# [RECORDS FOR THIS EXERCISE]
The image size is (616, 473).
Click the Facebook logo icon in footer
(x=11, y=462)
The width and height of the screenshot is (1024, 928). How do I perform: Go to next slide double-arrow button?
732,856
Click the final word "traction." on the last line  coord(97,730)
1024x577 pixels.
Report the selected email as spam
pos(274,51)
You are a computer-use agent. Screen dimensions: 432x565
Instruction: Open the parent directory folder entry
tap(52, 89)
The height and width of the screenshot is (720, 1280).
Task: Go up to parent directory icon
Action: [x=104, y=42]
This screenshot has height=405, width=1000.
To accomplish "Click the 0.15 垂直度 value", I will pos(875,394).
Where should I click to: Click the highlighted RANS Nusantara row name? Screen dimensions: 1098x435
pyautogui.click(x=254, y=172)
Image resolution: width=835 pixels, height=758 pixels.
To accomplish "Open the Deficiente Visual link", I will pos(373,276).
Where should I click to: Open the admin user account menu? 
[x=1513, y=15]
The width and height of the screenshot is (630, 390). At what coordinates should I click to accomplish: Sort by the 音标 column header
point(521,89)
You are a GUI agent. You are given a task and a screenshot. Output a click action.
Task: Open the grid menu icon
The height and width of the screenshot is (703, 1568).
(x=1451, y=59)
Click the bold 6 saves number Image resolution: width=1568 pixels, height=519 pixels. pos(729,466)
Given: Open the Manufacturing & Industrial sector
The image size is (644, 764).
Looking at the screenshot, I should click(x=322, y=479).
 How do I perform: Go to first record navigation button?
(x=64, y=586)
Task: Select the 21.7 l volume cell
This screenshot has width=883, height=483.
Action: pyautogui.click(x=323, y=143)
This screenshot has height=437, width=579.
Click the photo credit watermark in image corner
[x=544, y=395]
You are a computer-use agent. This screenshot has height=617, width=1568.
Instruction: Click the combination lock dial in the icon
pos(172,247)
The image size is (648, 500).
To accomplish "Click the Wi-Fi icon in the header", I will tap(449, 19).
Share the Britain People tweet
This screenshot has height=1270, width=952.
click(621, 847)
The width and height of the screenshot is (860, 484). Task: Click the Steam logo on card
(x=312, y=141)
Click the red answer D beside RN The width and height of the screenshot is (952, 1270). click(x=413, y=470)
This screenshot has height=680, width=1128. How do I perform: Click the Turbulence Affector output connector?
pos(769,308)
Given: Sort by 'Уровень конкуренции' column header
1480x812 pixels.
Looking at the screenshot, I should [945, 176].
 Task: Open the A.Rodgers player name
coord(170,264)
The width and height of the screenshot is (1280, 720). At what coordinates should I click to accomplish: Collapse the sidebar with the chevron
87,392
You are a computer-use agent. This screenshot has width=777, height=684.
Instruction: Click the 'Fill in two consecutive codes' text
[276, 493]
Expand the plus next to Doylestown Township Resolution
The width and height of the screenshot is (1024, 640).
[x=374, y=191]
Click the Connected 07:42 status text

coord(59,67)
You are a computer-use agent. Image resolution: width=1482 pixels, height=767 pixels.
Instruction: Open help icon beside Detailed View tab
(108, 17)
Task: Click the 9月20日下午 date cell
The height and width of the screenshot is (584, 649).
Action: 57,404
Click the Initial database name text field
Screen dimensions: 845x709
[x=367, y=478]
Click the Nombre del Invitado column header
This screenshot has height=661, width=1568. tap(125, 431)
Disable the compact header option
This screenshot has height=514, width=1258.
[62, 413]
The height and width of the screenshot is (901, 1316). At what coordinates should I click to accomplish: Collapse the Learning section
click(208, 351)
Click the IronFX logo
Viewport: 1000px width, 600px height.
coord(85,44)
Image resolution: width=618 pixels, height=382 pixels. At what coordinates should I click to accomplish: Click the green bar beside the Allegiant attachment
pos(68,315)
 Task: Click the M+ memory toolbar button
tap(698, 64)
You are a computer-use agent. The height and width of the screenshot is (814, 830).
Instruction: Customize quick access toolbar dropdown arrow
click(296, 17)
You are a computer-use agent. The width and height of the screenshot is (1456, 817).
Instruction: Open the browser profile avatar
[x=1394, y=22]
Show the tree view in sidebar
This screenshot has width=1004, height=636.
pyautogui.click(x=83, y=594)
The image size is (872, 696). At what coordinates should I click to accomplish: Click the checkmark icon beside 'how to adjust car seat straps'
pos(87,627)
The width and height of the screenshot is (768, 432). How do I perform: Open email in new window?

# [HOW TO COMPLETE THIS TASK]
Would you mind copying all of the records exactly?

# [EXERCISE ANSWER]
The image size is (616, 473).
Click the Facebook logo icon in footer
(x=11, y=462)
The width and height of the screenshot is (1024, 928). How do I perform: Go to next slide double-arrow button?
732,856
Click the final word "traction." on the last line  coord(97,730)
1024x577 pixels.
Report the selected email as spam
pos(274,51)
You are a computer-use agent. Screen dimensions: 432x565
Instruction: Open the parent directory folder entry
tap(52, 89)
The height and width of the screenshot is (720, 1280).
Task: Go up to parent directory icon
Action: [x=104, y=42]
This screenshot has height=405, width=1000.
To accomplish "Click the 0.15 垂直度 value", I will pos(875,394).
Where should I click to: Click the highlighted RANS Nusantara row name? Screen dimensions: 1098x435
pyautogui.click(x=254, y=172)
Image resolution: width=835 pixels, height=758 pixels.
To accomplish "Open the Deficiente Visual link", I will pos(373,276).
Where should I click to: Open the admin user account menu? 
[x=1513, y=15]
The width and height of the screenshot is (630, 390). At what coordinates should I click to accomplish: Sort by the 音标 column header
point(521,89)
You are a GUI agent. You are given a task and a screenshot. Output a click action.
Task: Open the grid menu icon
The height and width of the screenshot is (703, 1568).
(x=1451, y=59)
Click the bold 6 saves number Image resolution: width=1568 pixels, height=519 pixels. pos(729,466)
Given: Open the Manufacturing & Industrial sector
The image size is (644, 764).
Looking at the screenshot, I should click(x=322, y=479).
 How do I perform: Go to first record navigation button?
(x=64, y=586)
Task: Select the 21.7 l volume cell
This screenshot has width=883, height=483.
Action: pyautogui.click(x=323, y=143)
This screenshot has height=437, width=579.
Click the photo credit watermark in image corner
[x=544, y=395]
You are a computer-use agent. This screenshot has height=617, width=1568.
Instruction: Click the combination lock dial in the icon
pos(172,247)
The image size is (648, 500).
To accomplish "Click the Wi-Fi icon in the header", I will tap(449, 19).
Share the Britain People tweet
This screenshot has height=1270, width=952.
click(621, 847)
The width and height of the screenshot is (860, 484). Task: Click the Steam logo on card
(x=312, y=141)
Click the red answer D beside RN The width and height of the screenshot is (952, 1270). click(x=413, y=470)
This screenshot has height=680, width=1128. How do I perform: Click the Turbulence Affector output connector?
pos(769,308)
Given: Sort by 'Уровень конкуренции' column header
1480x812 pixels.
Looking at the screenshot, I should [945, 176].
 Task: Open the A.Rodgers player name
coord(170,264)
The width and height of the screenshot is (1280, 720). At what coordinates should I click to accomplish: Collapse the sidebar with the chevron
87,392
You are a computer-use agent. This screenshot has width=777, height=684.
Instruction: Click the 'Fill in two consecutive codes' text
[276, 493]
Expand the plus next to Doylestown Township Resolution
The width and height of the screenshot is (1024, 640).
[x=374, y=191]
Click the Connected 07:42 status text

coord(59,67)
You are a computer-use agent. Image resolution: width=1482 pixels, height=767 pixels.
Instruction: Open help icon beside Detailed View tab
(108, 17)
Task: Click the 9月20日下午 date cell
The height and width of the screenshot is (584, 649).
Action: 57,404
Click the Initial database name text field
Screen dimensions: 845x709
[x=367, y=478]
Click the Nombre del Invitado column header
This screenshot has height=661, width=1568. tap(125, 431)
Disable the compact header option
This screenshot has height=514, width=1258.
[62, 413]
The height and width of the screenshot is (901, 1316). At what coordinates should I click to accomplish: Collapse the Learning section
click(208, 351)
Click the IronFX logo
Viewport: 1000px width, 600px height.
coord(85,44)
Image resolution: width=618 pixels, height=382 pixels. At what coordinates should I click to accomplish: Click the green bar beside the Allegiant attachment
pos(68,315)
 Task: Click the M+ memory toolbar button
tap(698, 64)
You are a computer-use agent. The height and width of the screenshot is (814, 830).
Instruction: Customize quick access toolbar dropdown arrow
click(296, 17)
You are a computer-use agent. The width and height of the screenshot is (1456, 817).
Instruction: Open the browser profile avatar
[x=1394, y=22]
Show the tree view in sidebar
This screenshot has width=1004, height=636.
pyautogui.click(x=83, y=594)
The image size is (872, 696). At what coordinates should I click to accomplish: Click the checkmark icon beside 'how to adjust car seat straps'
pos(87,627)
The width and height of the screenshot is (768, 432). How do I perform: Open email in new window?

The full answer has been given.